● Task directions: Would you show every line from the records that holds "Войти"?

Collected data entries:
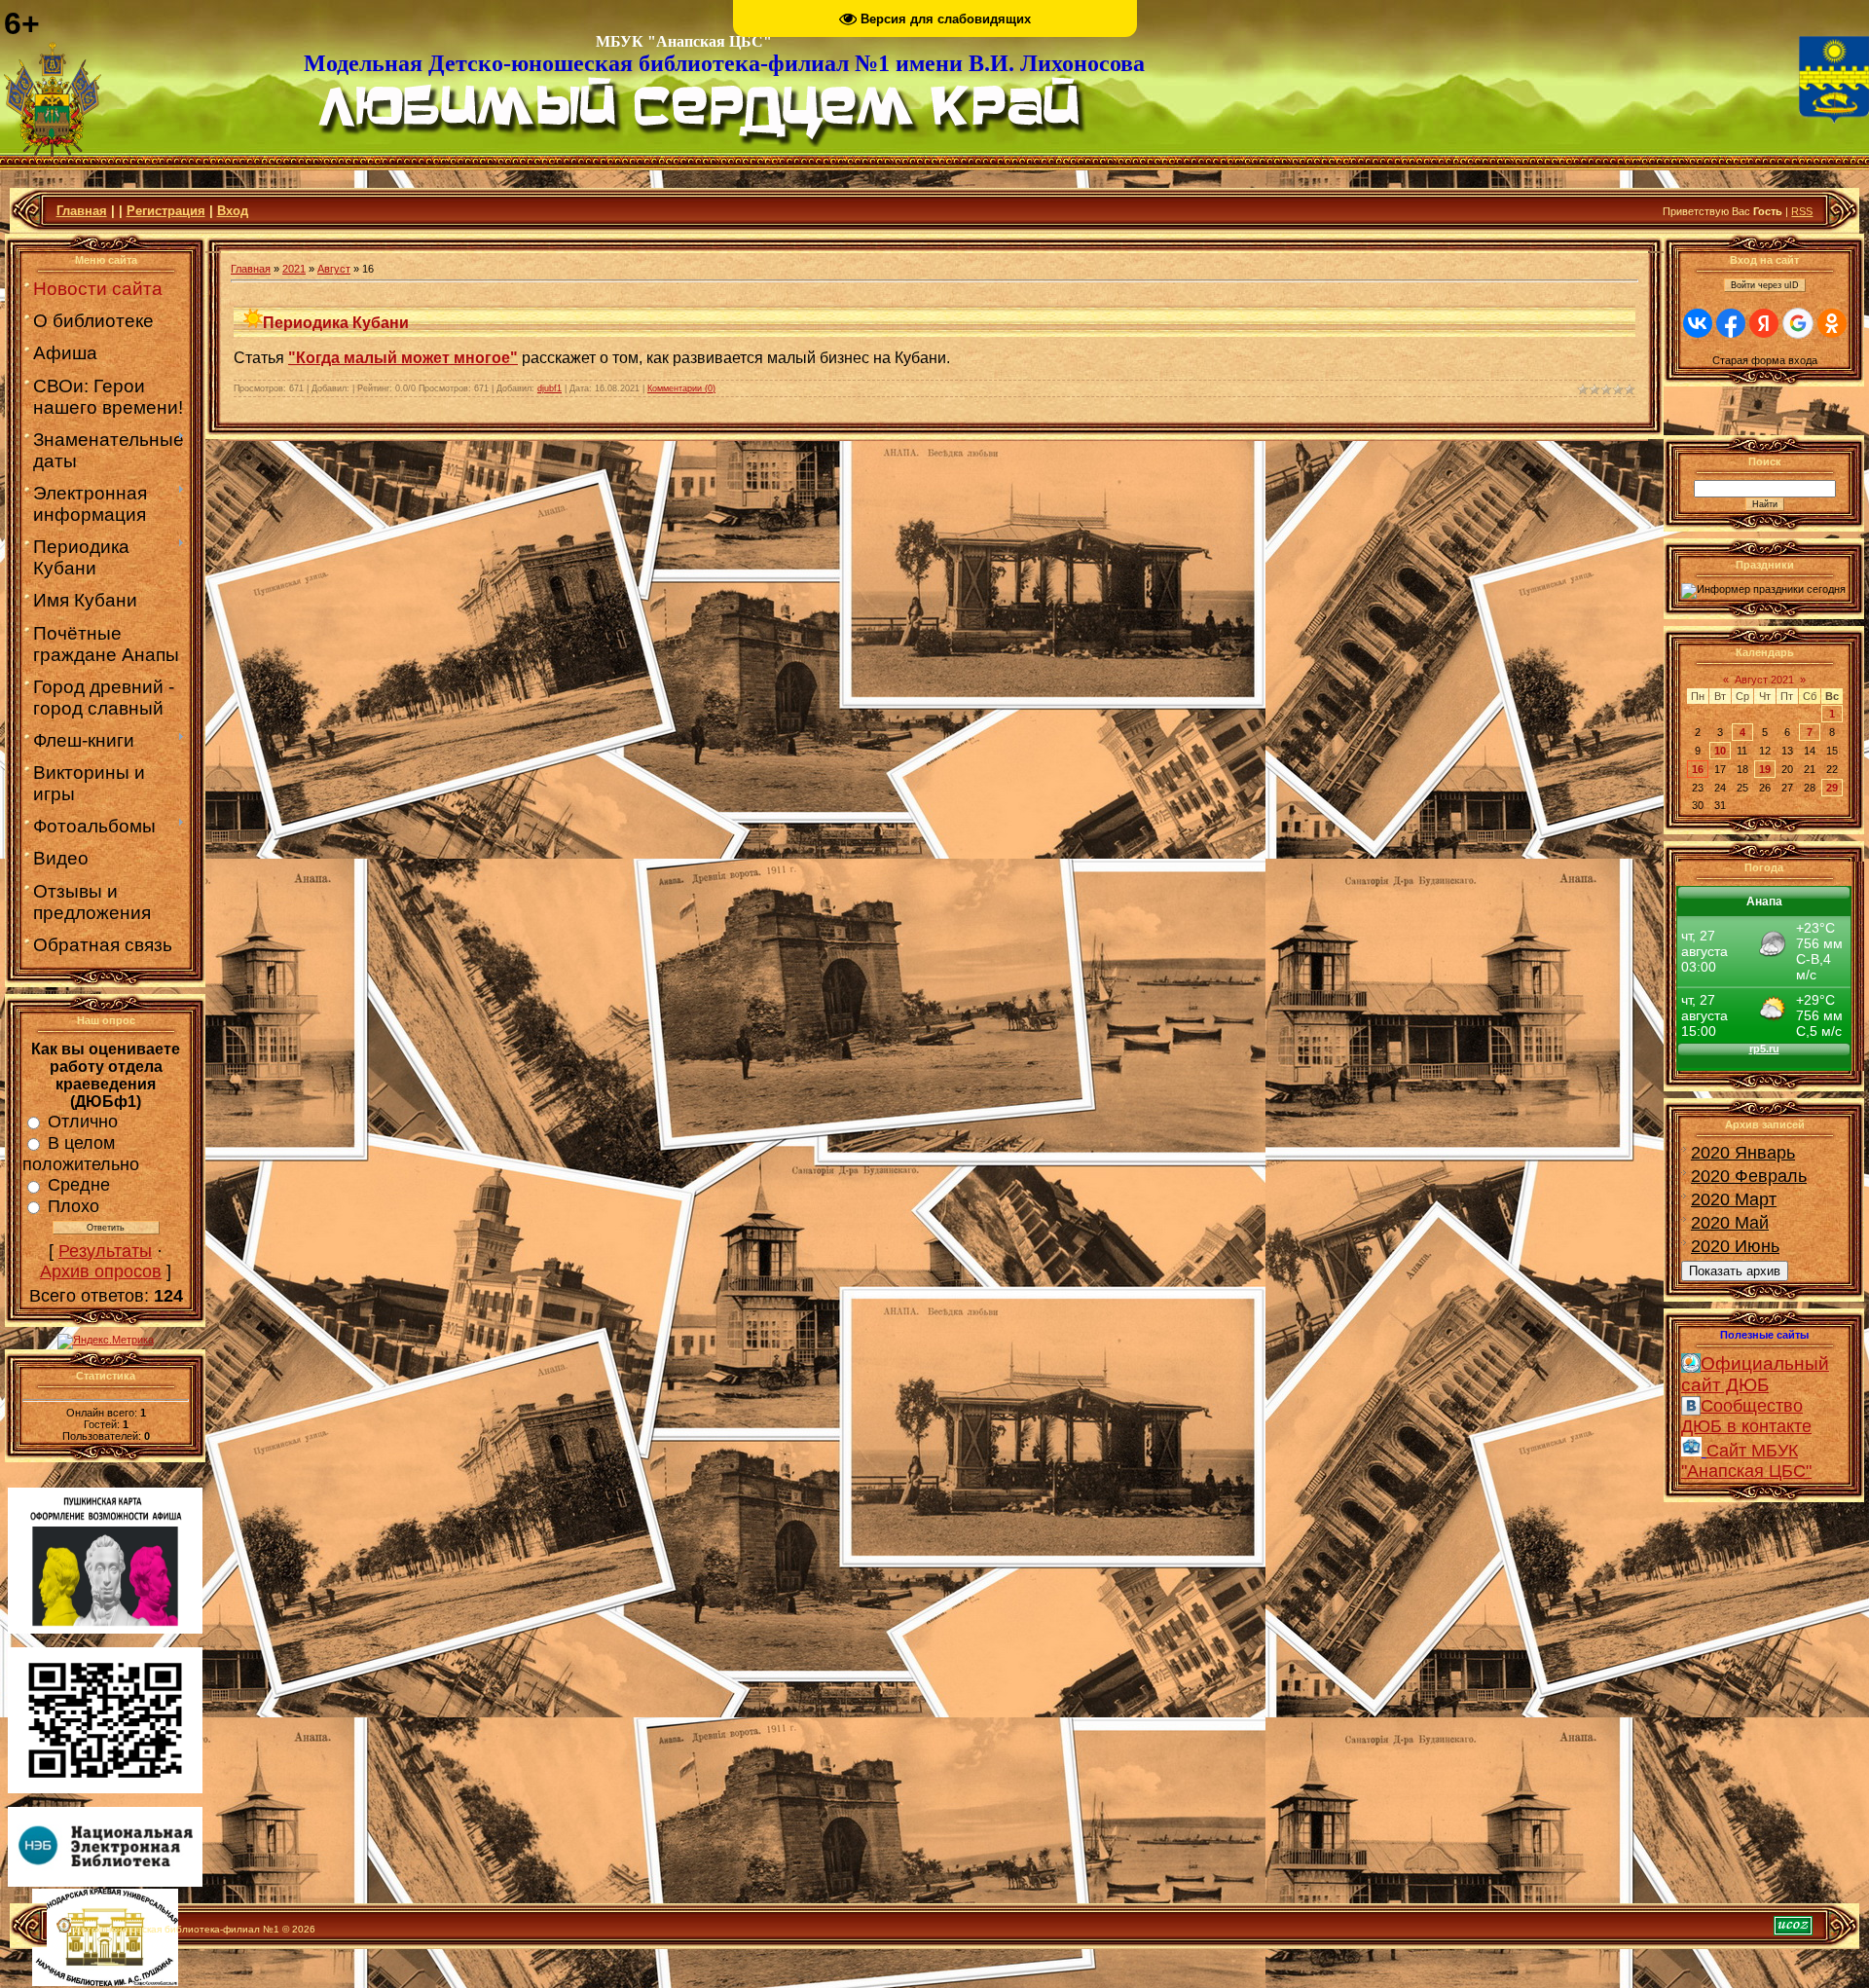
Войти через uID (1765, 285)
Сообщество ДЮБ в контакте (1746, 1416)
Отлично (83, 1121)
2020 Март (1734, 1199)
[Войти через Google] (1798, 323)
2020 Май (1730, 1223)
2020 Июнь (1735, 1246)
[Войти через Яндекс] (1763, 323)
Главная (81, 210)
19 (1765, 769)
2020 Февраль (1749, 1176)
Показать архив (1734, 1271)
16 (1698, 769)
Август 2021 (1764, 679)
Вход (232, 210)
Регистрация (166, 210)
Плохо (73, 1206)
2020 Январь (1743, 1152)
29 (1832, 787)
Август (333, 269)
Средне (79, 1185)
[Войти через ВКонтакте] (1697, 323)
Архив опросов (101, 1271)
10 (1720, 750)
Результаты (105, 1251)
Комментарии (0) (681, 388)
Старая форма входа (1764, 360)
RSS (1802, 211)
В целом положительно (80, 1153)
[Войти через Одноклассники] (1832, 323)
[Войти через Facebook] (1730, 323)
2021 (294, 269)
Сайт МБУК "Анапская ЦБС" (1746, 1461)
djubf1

* * *

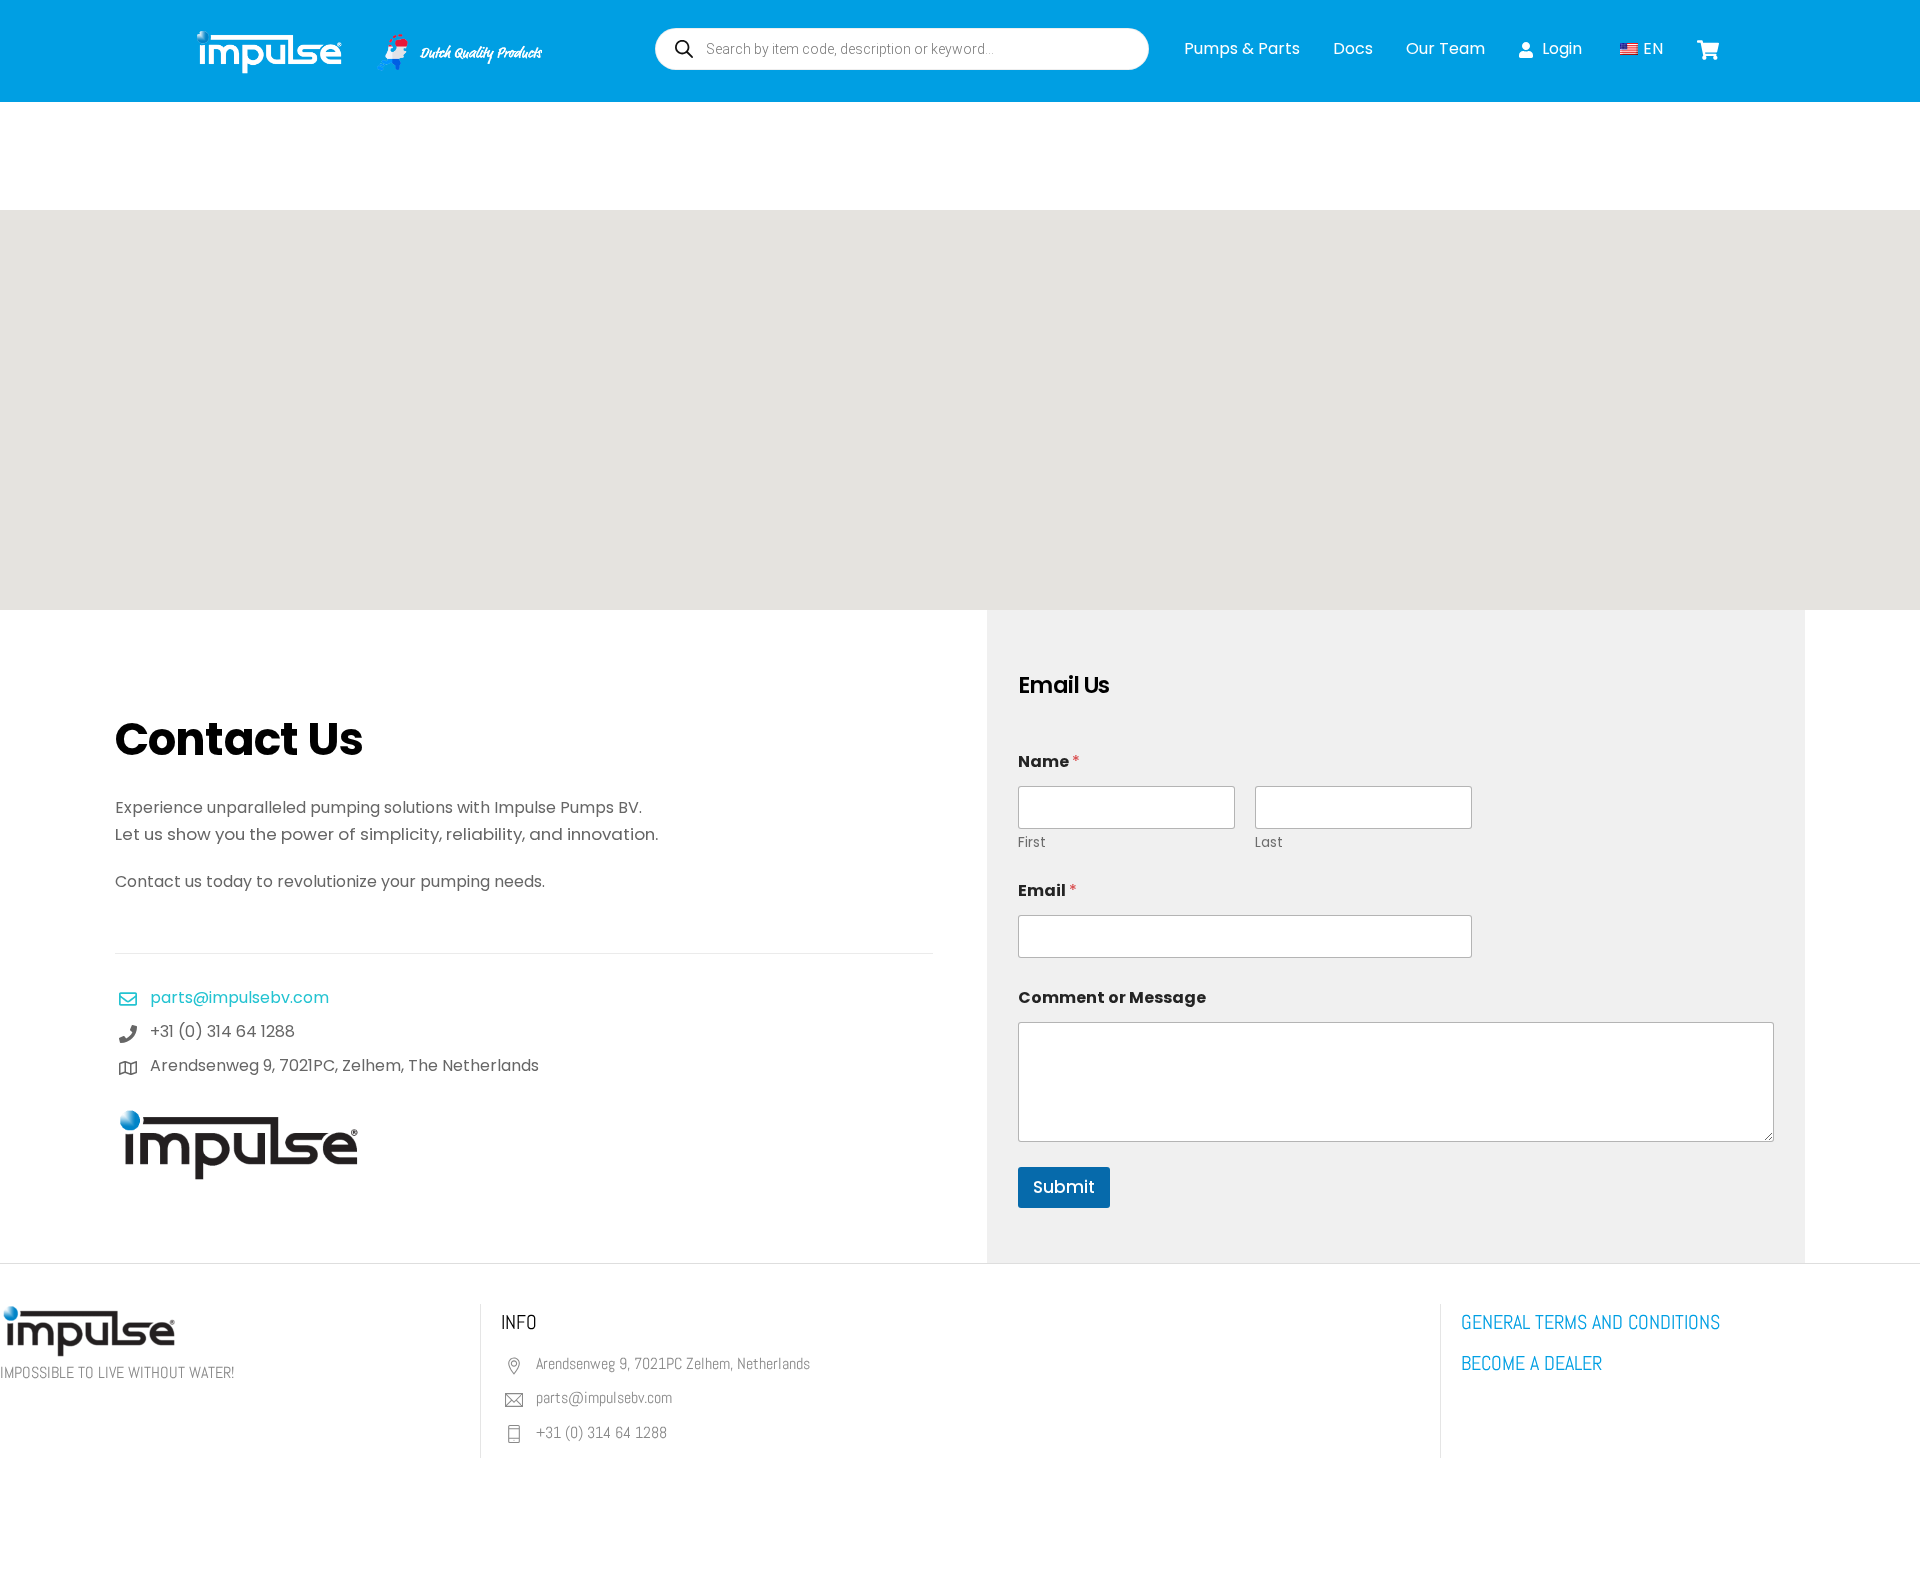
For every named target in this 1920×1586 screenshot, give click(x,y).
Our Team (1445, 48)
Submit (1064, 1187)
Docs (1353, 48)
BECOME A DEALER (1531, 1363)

● Exercise response:
Войти через uID (1765, 285)
[Войти через Google] (1798, 323)
[Войти через Яндекс] (1763, 323)
[Войти через ВКонтакте] (1697, 323)
[Войти через Одноклассники] (1832, 323)
[Войти через Facebook] (1730, 323)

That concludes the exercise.